Non è “solo” fondamentale per la nostra sopravvivenza, e quindi indice di buona salute cardio-vascolare: il battito cardiaco, un cuore che batte regolarmente aiuta il cervello a mantenersi in forma. È il risultato di uno studio appena pubblicato sul Journal of the American Heart Association e curato dagli scienziati dei reparti di Terapia intensiva e Medicina del dolore del General Hospital del Massachusetts e dal Brigham and Women’s Hospital di Boston, coordinati dal professor Peng Li. Secondo i ricercatori, la connessione tra i due organi non risiede solo nella relazione indiretta del flusso sanguigno, ma in un rapporto bi-direzionale, dove il cuore invia segnali neurali che influenzano l’attività cerebrale in tempo reale.

Gli autori dello studio hanno preso in considerazione una caratteristica ben specifica del battito cardiaco, e cioè la variabilità della frequenza cardiaca (complexity of pulse rate): in pratica il modo in cui il ritmo del nostro cuore si adatta a tutti gli stimoli interni ed esterni, variando appunto la sua frequenza. Una buona variabilità è segno di un muscolo cardiaco in buona salute, mentre avere un indice basso indica che il cuore non risponde adeguatamente ai segnali che arrivano dal nostro organismo o dal mondo esterno. Lo studio statunitense, che si è basato sull’osservazione di oltre 500 individui con un’età media di 82 anni che per quasi 5 anni sono stati monitorati ogni notte con i pulsossimetri, ha ora fatto ipotizzare – con test cognitivi ripetuti ogni anno- che la bassa variabilità potrebbe essere anche legata a un maggiore declino cognitivo e quindi potrebbe predisporre alle demenze. Questi studi sul legame cuore-cervello aprono scenari promettenti per la prevenzione e il trattamento di numerose condizioni neurologiche e psichiatriche, come l’ansia, la depressione, l’insonnia.
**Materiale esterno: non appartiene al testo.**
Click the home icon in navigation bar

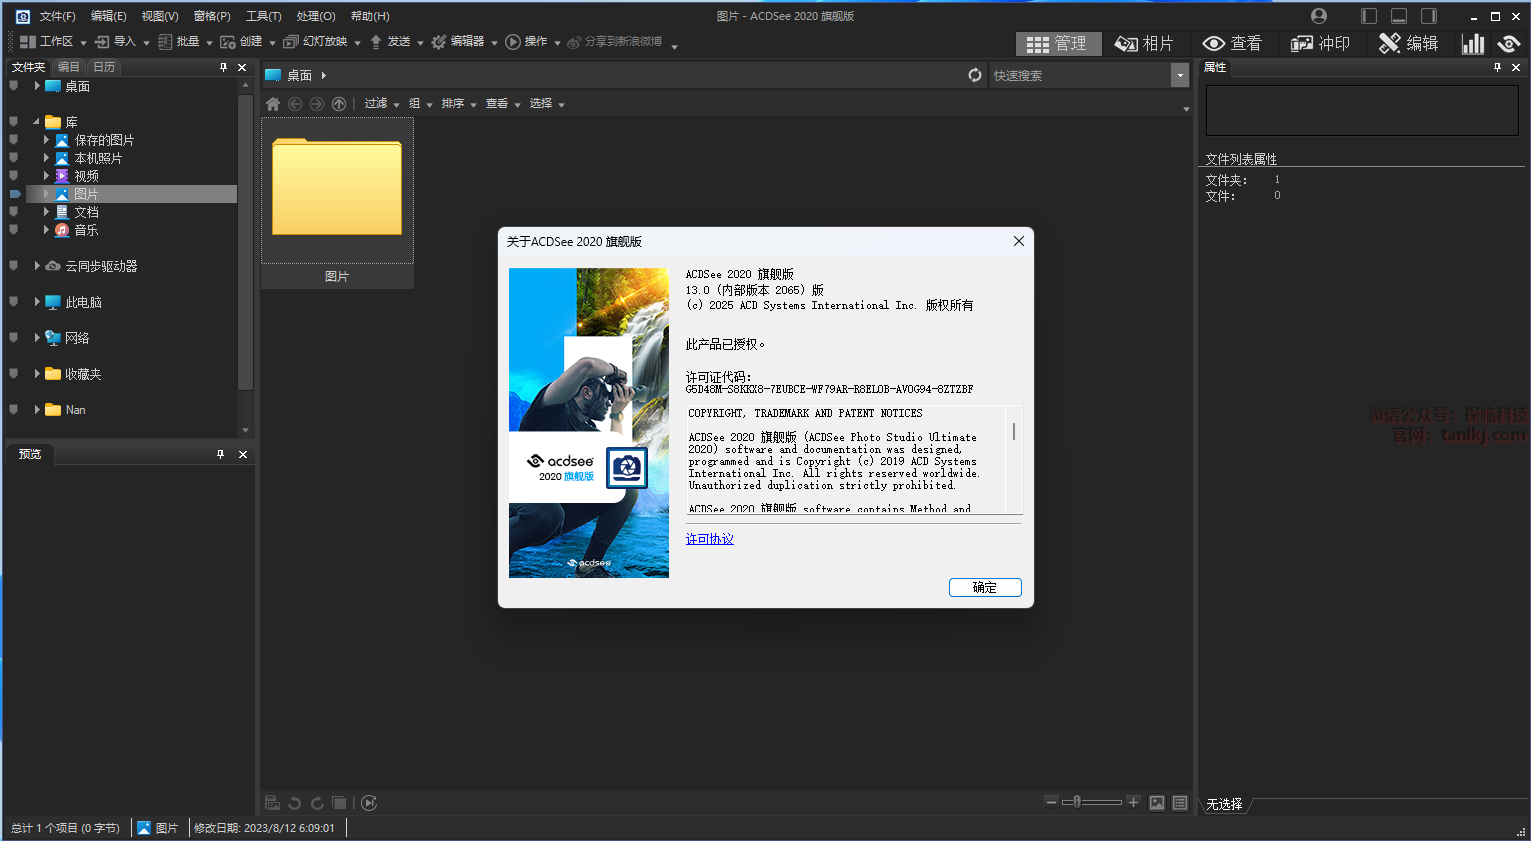click(273, 104)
Ma anche le patologie neurodegenerative come la malattia di Alzheimer potrebbero essere influenzati da alterazioni nella comunicazione cuore-cervello. “Il nostro lavoro suggerisce che intervenire sul ritmo cardiaco, ad esempio attraverso tecniche di respirazione controllata, esercizi di biofeedback o stimolazione del nervo vago, potrebbe modulare positivamente l’attività cerebrale,” spiega il professor Li. “È un approccio non invasivo e potenzialmente molto efficace per sostenere la salute mentale.”